> Given instruction A: Reproduce, exactly as they appear, the rows from the line containing "Toggle Beginner Mode switch" through the line containing "pyautogui.click(x=606, y=20)", including both of those lines.

Member of the Newfoundland and Labrador House of Assembly for Gander
- Incumbent
- Assumed office October 14, 2025
- Preceded by: John Haggie

Personal details
- Born: 1975 (age 50–51) Gander, Newfoundland, Canada
- Party: Liberal

= Bettina Ford =

Canadian politician

Bettina Ford (born 1975) is a Canadian politician from the Liberal Party of Newfoundland and Labrador. In the 2025 Newfoundland and Labrador general election she was elected to the Newfoundland and Labrador House of Assembly in Gander.

== Career ==
In 1997, Ford became one of the youngest municipal officials in Newfoundland and Labrador.

She was a Voluntary Resources Coordinator for the Community Sector Council of NL. She is also Deputy Mayor of the Town of Gander.

Since the Liberals lost the election, Ford entered the House of Assembly in opposition. She is the opposition critic for the ministries of Tourism, Culture and Arts, Sport, Recreation and Parks, PictureNL, the Newfoundland and Labrador Arts Council, and the Pippy Park Commission.

> Given instruction B: Write out the entire passage on Bettina Ford word for word.

> Excerpted records:
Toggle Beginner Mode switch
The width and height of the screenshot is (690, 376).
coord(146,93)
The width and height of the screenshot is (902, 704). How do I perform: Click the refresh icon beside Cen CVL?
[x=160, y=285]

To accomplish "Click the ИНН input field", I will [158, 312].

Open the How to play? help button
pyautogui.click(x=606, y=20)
--
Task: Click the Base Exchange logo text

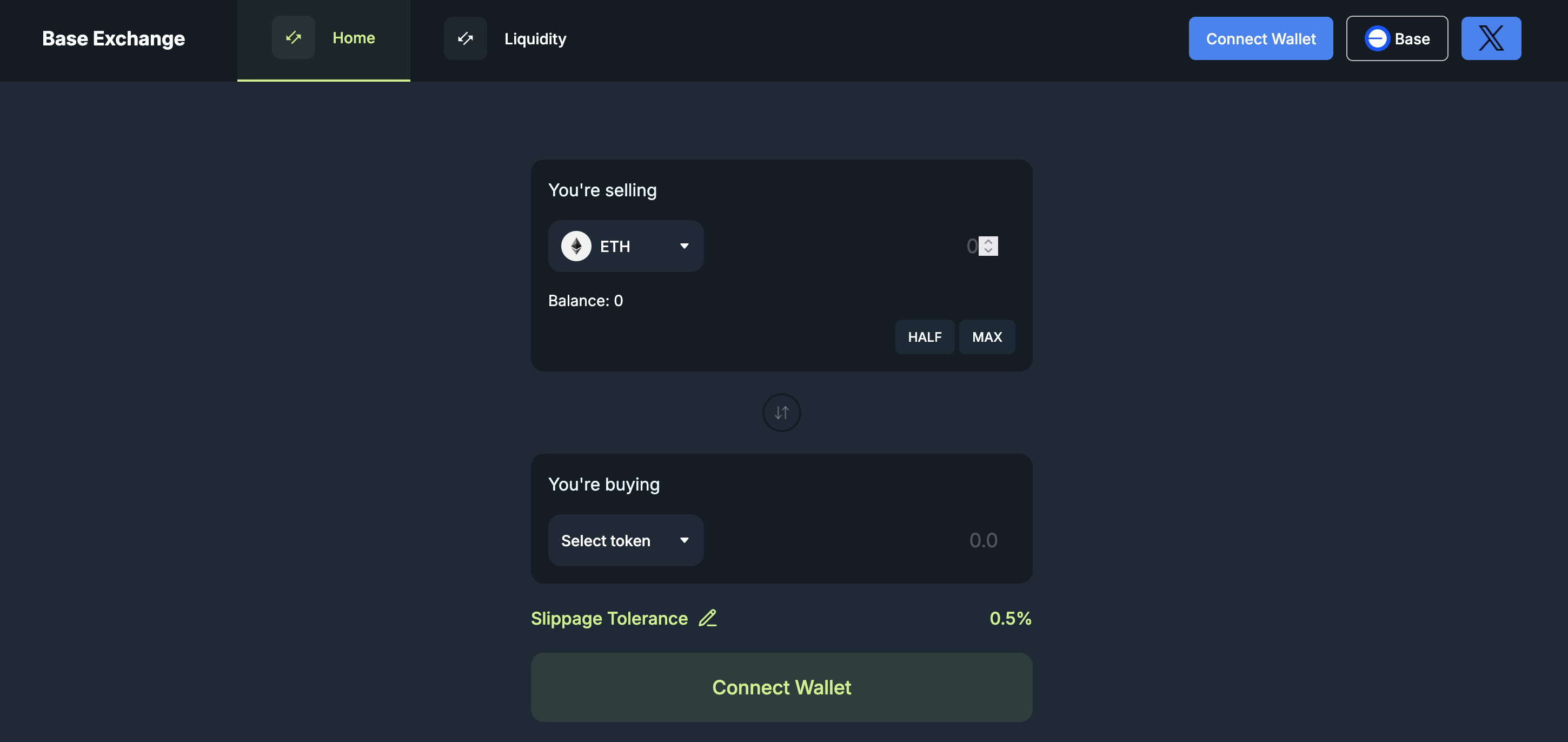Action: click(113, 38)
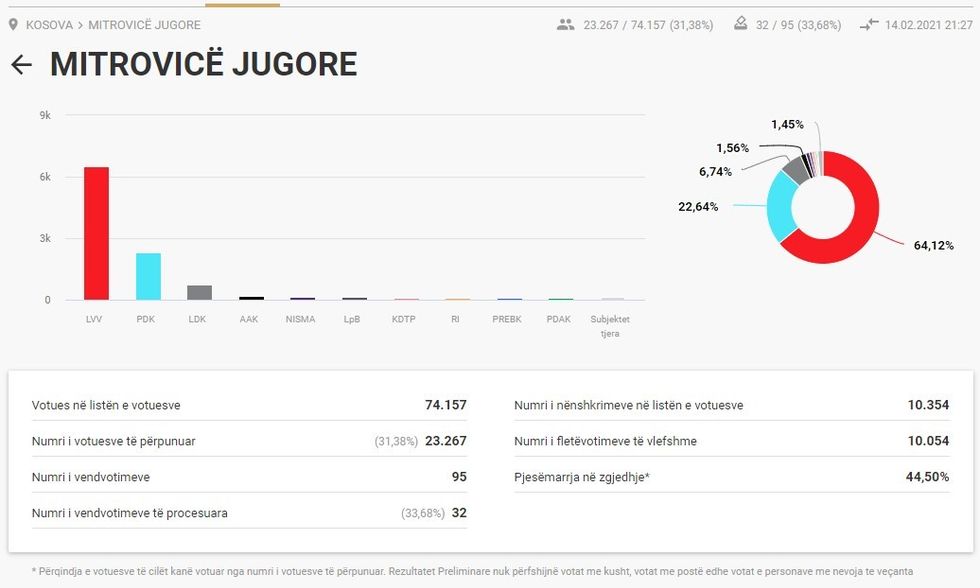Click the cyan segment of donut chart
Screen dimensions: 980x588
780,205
==
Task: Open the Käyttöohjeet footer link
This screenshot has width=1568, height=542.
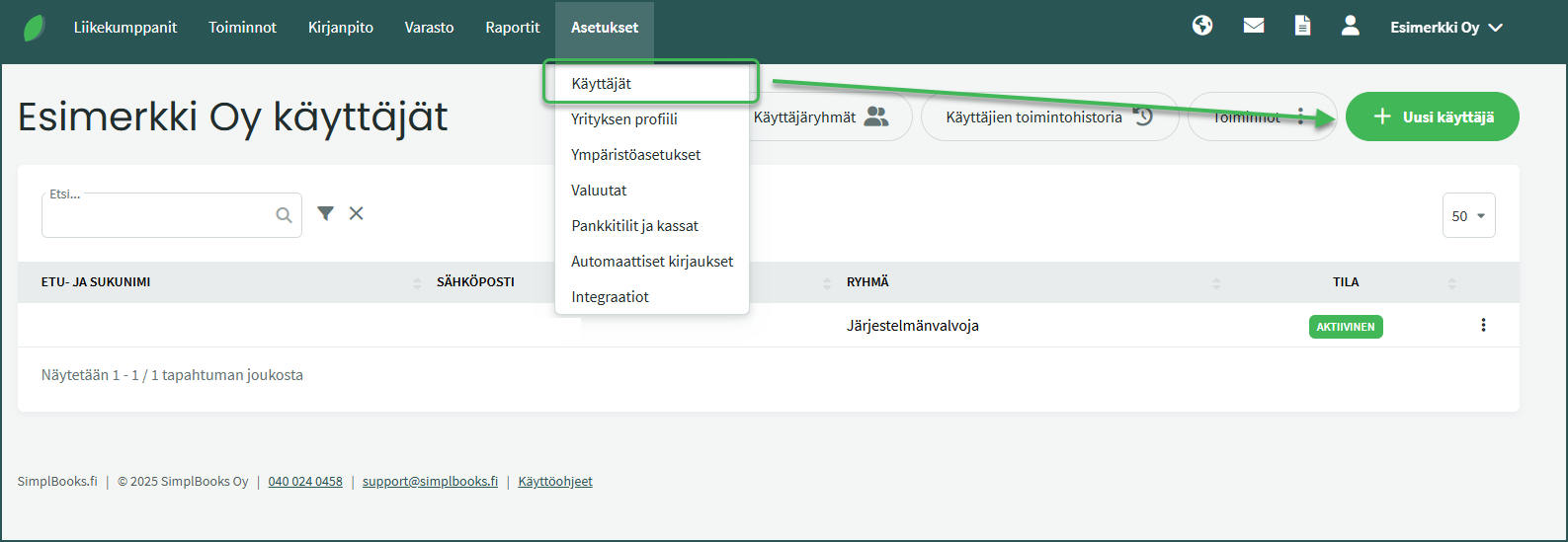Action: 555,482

> Exercise solution A:
Toggle Beginner Mode switch
The width and height of the screenshot is (690, 376).
coord(146,93)
The width and height of the screenshot is (902, 704). How do I perform: Click the refresh icon beside Cen CVL?
[x=160, y=285]

To accomplish "Click the ИНН input field", I will [158, 312].

Open the How to play? help button
pyautogui.click(x=606, y=20)

> Exercise solution B:
Member of the Newfoundland and Labrador House of Assembly for Gander
- Incumbent
- Assumed office October 14, 2025
- Preceded by: John Haggie

Personal details
- Born: 1975 (age 50–51) Gander, Newfoundland, Canada
- Party: Liberal

= Bettina Ford =

Canadian politician

Bettina Ford (born 1975) is a Canadian politician from the Liberal Party of Newfoundland and Labrador. In the 2025 Newfoundland and Labrador general election she was elected to the Newfoundland and Labrador House of Assembly in Gander.

== Career ==
In 1997, Ford became one of the youngest municipal officials in Newfoundland and Labrador.

She was a Voluntary Resources Coordinator for the Community Sector Council of NL. She is also Deputy Mayor of the Town of Gander.

Since the Liberals lost the election, Ford entered the House of Assembly in opposition. She is the opposition critic for the ministries of Tourism, Culture and Arts, Sport, Recreation and Parks, PictureNL, the Newfoundland and Labrador Arts Council, and the Pippy Park Commission.